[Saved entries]
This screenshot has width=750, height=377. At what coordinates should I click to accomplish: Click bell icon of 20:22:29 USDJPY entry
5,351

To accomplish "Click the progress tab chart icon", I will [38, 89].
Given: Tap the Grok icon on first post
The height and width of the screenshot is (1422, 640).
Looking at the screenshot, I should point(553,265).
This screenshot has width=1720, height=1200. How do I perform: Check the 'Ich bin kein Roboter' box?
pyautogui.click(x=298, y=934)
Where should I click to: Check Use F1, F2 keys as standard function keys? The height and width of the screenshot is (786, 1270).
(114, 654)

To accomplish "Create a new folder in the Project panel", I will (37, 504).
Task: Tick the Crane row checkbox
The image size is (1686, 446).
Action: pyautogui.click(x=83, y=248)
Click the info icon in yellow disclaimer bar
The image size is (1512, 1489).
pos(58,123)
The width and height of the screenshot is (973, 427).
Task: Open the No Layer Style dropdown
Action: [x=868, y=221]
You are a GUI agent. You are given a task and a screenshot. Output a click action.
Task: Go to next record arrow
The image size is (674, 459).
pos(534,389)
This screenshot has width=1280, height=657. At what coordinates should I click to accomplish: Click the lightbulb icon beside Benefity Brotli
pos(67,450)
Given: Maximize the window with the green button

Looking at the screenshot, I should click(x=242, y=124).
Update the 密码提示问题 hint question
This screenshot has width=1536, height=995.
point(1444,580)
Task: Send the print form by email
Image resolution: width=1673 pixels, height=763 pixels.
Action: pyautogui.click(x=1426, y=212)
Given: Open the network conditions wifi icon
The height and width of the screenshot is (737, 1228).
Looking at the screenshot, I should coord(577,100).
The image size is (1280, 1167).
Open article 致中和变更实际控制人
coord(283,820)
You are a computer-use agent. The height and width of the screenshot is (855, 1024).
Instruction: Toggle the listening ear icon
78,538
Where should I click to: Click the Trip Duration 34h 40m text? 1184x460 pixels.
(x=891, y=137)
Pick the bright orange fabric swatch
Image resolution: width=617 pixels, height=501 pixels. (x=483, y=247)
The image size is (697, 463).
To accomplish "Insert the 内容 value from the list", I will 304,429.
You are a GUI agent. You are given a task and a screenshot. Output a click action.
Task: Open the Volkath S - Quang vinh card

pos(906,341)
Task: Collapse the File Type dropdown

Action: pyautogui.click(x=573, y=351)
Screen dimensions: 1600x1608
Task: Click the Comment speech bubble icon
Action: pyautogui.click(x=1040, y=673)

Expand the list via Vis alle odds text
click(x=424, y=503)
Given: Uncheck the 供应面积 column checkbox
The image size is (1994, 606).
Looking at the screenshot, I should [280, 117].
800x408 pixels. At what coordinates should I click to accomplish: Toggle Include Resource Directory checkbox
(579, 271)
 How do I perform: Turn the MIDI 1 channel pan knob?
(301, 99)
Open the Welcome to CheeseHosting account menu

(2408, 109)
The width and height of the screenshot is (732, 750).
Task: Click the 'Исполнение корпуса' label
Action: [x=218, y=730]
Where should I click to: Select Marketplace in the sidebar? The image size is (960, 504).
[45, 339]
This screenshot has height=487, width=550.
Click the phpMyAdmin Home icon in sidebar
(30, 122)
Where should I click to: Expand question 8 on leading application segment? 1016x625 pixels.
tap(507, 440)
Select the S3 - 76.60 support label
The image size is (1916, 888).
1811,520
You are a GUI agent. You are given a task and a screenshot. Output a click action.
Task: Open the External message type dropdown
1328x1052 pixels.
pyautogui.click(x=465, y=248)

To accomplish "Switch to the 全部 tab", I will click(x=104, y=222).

# EXERCISE
Working through the records above, copy each one exactly.

# RESULT FOR THIS TASK
This screenshot has width=750, height=377. At what coordinates should I click to accomplish: Click bell icon of 20:22:29 USDJPY entry
5,351

To accomplish "Click the progress tab chart icon", I will [38, 89].
Given: Tap the Grok icon on first post
The height and width of the screenshot is (1422, 640).
Looking at the screenshot, I should point(553,265).
This screenshot has width=1720, height=1200. How do I perform: Check the 'Ich bin kein Roboter' box?
pyautogui.click(x=298, y=934)
Where should I click to: Check Use F1, F2 keys as standard function keys? The height and width of the screenshot is (786, 1270).
(114, 654)

To accomplish "Create a new folder in the Project panel", I will (37, 504).
Task: Tick the Crane row checkbox
The image size is (1686, 446).
Action: pyautogui.click(x=83, y=248)
Click the info icon in yellow disclaimer bar
The image size is (1512, 1489).
pos(58,123)
The width and height of the screenshot is (973, 427).
Task: Open the No Layer Style dropdown
Action: [x=868, y=221]
You are a GUI agent. You are given a task and a screenshot. Output a click action.
Task: Go to next record arrow
The image size is (674, 459).
pos(534,389)
This screenshot has width=1280, height=657. At what coordinates should I click to accomplish: Click the lightbulb icon beside Benefity Brotli
pos(67,450)
Given: Maximize the window with the green button

Looking at the screenshot, I should click(x=242, y=124).
Update the 密码提示问题 hint question
This screenshot has width=1536, height=995.
point(1444,580)
Task: Send the print form by email
Image resolution: width=1673 pixels, height=763 pixels.
Action: pyautogui.click(x=1426, y=212)
Given: Open the network conditions wifi icon
The height and width of the screenshot is (737, 1228).
Looking at the screenshot, I should coord(577,100).
The image size is (1280, 1167).
Open article 致中和变更实际控制人
coord(283,820)
You are a computer-use agent. The height and width of the screenshot is (855, 1024).
Instruction: Toggle the listening ear icon
78,538
Where should I click to: Click the Trip Duration 34h 40m text? 1184x460 pixels.
(x=891, y=137)
Pick the bright orange fabric swatch
Image resolution: width=617 pixels, height=501 pixels. (x=483, y=247)
The image size is (697, 463).
To accomplish "Insert the 内容 value from the list", I will 304,429.
You are a GUI agent. You are given a task and a screenshot. Output a click action.
Task: Open the Volkath S - Quang vinh card

pos(906,341)
Task: Collapse the File Type dropdown

Action: pyautogui.click(x=573, y=351)
Screen dimensions: 1600x1608
Task: Click the Comment speech bubble icon
Action: pyautogui.click(x=1040, y=673)

Expand the list via Vis alle odds text
click(x=424, y=503)
Given: Uncheck the 供应面积 column checkbox
The image size is (1994, 606).
Looking at the screenshot, I should [280, 117].
800x408 pixels. At what coordinates should I click to accomplish: Toggle Include Resource Directory checkbox
(579, 271)
 How do I perform: Turn the MIDI 1 channel pan knob?
(301, 99)
Open the Welcome to CheeseHosting account menu

(2408, 109)
The width and height of the screenshot is (732, 750).
Task: Click the 'Исполнение корпуса' label
Action: [x=218, y=730]
Where should I click to: Select Marketplace in the sidebar? The image size is (960, 504).
[45, 339]
This screenshot has height=487, width=550.
Click the phpMyAdmin Home icon in sidebar
(30, 122)
Where should I click to: Expand question 8 on leading application segment? 1016x625 pixels.
tap(507, 440)
Select the S3 - 76.60 support label
The image size is (1916, 888).
1811,520
You are a GUI agent. You are given a task and a screenshot. Output a click action.
Task: Open the External message type dropdown
1328x1052 pixels.
pyautogui.click(x=465, y=248)

To accomplish "Switch to the 全部 tab", I will click(x=104, y=222).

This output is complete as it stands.